Cellular and circuit adaptations contributing to the incubation of oxycodone craving

PROJECT SUMMARY Recently, opioid use and dependence has increased to epidemic levels. A prominent contributor to this trend is oxycodone, (Oxy), a semisynthetic opioid analgesic and most widely-prescribed opioid painkiller. A major hurdle in addiction treatment, including for opioid addicts, is a long-lasting vulnerability to relapse. Evidence indicates

that the drugs of abuse produce long-lasting maladaptive plasticity in nucleus accumbens (NAc) synaptic function that underlie compulsive drug seeking. Such plasticity accounts for the fact that cue-induced craving progressively intensifies (‘incubates’) over weeks/months of forced abstinence or withdrawal in both humans and

animals, for many drug classes. During withdrawal from extended-access Oxy self-administration, rats exhibit a progressive intensification (incubation) of cue-induced Oxy craving that is accompanied by adaptations in in AMPA receptor subunit composition in the NAc, similar to other drugs. A key challenge is how to reverse this

plasticity in a translationally-relevant manner. Growing evidence suggests that subanesthetic doses of the glutamate-NMDA receptor antagonist ketamine (Ket) may be a potential long-lasting treatment option for substance use disorders.
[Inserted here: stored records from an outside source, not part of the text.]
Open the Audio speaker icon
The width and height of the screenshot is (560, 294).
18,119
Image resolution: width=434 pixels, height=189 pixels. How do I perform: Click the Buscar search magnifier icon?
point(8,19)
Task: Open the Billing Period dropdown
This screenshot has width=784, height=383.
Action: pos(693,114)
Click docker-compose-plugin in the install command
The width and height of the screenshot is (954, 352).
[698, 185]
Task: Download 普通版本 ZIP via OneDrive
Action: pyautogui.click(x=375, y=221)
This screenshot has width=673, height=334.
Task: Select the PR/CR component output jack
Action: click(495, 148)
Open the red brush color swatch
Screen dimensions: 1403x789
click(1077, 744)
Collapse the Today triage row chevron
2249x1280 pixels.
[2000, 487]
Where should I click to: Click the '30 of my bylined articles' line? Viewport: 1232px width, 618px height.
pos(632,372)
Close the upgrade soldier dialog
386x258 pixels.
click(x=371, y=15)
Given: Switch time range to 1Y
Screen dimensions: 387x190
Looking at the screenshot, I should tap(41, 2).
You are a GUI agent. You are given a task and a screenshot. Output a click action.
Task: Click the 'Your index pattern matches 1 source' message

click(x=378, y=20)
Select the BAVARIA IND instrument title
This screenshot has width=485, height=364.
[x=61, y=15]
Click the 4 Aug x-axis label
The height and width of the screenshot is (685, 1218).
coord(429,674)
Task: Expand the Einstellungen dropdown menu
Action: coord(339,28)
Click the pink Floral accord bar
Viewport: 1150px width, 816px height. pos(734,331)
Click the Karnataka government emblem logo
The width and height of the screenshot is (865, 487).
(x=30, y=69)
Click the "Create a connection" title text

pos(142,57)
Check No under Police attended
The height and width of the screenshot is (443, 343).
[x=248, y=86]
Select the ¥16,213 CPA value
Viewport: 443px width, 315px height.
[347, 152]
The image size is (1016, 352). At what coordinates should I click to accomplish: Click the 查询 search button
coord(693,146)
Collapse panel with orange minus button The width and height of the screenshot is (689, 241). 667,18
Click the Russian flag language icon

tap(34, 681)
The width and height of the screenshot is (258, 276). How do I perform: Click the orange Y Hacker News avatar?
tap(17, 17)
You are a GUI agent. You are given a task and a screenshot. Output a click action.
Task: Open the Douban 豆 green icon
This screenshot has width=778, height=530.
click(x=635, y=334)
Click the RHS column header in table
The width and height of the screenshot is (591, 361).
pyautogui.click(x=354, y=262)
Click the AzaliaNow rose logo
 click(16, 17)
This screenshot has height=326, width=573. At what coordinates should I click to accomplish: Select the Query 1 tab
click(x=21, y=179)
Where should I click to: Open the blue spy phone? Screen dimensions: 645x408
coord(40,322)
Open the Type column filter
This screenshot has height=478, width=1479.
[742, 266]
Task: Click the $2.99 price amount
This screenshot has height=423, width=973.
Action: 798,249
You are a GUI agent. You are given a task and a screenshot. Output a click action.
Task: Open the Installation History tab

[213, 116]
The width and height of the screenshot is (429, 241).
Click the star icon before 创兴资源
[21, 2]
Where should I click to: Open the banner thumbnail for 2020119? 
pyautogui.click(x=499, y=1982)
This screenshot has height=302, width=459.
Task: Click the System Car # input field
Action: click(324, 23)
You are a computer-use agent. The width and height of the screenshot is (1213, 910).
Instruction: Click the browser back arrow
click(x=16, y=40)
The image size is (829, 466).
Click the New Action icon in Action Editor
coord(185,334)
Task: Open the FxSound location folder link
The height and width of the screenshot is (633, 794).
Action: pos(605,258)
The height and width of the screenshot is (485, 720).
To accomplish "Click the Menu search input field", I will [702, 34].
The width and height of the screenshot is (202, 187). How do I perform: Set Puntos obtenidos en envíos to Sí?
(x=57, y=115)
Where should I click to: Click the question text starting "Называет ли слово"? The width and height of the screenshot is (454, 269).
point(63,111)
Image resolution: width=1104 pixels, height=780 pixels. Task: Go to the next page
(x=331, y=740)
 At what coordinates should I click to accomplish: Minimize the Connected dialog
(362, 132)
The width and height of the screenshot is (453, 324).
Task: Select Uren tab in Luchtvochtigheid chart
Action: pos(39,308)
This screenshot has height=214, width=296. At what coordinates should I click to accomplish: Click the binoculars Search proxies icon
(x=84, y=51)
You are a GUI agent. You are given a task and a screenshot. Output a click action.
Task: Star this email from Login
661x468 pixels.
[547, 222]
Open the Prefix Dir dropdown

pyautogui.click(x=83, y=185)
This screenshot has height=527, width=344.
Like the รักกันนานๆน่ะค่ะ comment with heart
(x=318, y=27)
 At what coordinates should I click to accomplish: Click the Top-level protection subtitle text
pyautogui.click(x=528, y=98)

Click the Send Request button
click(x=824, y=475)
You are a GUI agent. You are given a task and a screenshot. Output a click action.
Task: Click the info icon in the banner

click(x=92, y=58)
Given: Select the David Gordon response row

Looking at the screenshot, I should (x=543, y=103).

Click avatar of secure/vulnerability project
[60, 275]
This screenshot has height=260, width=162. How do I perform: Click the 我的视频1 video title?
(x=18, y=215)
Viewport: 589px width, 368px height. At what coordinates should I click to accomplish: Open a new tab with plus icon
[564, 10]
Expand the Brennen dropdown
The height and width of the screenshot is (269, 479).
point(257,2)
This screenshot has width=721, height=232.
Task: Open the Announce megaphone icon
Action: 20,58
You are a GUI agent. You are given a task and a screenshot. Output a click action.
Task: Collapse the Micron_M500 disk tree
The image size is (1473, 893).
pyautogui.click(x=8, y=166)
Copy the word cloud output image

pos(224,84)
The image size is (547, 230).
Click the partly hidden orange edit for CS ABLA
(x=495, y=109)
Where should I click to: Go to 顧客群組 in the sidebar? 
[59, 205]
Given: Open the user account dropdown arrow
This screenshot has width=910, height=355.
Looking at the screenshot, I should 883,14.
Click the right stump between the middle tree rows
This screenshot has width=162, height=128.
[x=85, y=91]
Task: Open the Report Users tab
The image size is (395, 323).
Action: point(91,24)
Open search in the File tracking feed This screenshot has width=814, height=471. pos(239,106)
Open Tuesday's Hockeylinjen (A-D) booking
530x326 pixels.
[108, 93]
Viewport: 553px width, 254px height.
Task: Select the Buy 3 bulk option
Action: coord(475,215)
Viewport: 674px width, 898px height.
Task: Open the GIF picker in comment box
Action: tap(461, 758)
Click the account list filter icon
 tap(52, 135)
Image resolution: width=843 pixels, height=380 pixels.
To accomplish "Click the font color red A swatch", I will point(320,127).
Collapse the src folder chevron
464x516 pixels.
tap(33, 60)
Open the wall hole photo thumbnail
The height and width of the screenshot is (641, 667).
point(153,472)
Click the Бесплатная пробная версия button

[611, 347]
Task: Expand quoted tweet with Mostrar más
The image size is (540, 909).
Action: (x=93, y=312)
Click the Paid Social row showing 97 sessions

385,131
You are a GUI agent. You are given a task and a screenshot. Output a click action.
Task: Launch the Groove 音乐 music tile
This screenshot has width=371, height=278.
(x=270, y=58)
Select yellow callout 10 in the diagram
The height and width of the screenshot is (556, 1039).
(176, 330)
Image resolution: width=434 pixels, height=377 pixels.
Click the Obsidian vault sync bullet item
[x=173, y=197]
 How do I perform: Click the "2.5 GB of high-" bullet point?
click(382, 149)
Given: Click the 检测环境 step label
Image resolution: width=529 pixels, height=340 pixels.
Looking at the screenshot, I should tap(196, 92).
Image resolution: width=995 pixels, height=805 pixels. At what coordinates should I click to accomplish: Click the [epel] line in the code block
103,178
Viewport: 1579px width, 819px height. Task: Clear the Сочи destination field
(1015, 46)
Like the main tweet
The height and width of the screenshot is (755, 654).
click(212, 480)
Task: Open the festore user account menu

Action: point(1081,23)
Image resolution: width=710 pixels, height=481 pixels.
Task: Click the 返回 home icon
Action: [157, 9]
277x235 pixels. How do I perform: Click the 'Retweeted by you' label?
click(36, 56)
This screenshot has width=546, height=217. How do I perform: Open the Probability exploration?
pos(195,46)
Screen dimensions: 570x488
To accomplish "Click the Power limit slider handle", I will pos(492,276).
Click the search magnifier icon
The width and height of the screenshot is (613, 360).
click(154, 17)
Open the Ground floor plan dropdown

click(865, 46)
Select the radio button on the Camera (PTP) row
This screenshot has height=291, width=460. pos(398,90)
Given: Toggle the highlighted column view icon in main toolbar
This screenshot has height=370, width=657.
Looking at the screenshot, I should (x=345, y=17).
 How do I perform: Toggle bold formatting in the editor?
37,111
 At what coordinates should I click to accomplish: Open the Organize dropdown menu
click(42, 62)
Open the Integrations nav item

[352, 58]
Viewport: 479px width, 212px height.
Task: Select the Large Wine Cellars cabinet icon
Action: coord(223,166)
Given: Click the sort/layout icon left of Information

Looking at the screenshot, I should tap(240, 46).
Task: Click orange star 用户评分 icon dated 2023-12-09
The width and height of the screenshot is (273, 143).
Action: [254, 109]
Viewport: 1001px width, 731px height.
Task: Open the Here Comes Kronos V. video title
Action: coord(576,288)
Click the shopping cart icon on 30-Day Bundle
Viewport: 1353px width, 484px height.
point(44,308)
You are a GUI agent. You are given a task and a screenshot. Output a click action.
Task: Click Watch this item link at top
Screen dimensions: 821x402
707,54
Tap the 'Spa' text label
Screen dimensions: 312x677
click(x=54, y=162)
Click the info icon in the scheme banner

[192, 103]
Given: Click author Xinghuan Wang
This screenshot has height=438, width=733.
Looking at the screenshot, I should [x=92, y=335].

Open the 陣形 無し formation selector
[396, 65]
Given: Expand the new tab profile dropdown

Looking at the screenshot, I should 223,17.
Our preliminary data show systemic subanesthetic Ket, given daily during withdrawal

from Oxy self-administration in rats, reduces incubation in a seeking test one day after the last Ket injection. There are 3 objectives of this proposal: (1) characterize the time course of Ket’s ability to reduce Oxy incubation, (2) determine an effective dosing regimen and timepoint for therapeutic intervention, and (3) test potential

mechanisms for Ket’s effect. The central hypothesis is that altered activity and/or altered protein translation in the reward circuitry is responsible for Oxy incubation and that Ket may be exerting its effects by normalizing pathological changes. Aim 1 will determine the duration of incubation reduction by repeated Ket and test

a role for projection-specific changes in glutamate afferents to the NAc. cFos (an indirect marker of neural activity) immunohistochemistry will be combined with retro-AAV viral tracing to examine input-specific activity in key regions of the reward circuitry that project to the NAc: orbitofrontal cortex, basolateral amygdala, and ventral

subiculum of the hippocampus. Activity will be assessed at 4 points after discontinuing Oxy self-administration: withdrawal day 1 (WD1), before adaptations have occurred, WD15, when craving has “incubated”, or at WD30 or WD45, to assess the persistence of incubation. The effects of daily subanesthetic Ket will also be examined

to determine the duration of its effects. Aim 2 will characterize protein synthesis during Oxy incubation. Puromycin labeling will be used to measure protein translation of the key AMPA receptor subunits GluA1 and GluA2 in NAc tissue on WD1 and WD15. Daily Ket’s impact on AMPAR translation will also be examined. Aim

3 will examine if a single dose of Ket can prevent or reverse Oxy incubation. One Ket injection will be given either on WD1 or WD14, and craving will be measured on WD15. These studies characterize how excitatory transmission in the NAc contributes to Oxy incubation, and test Ket’s viability in relapse-prevention.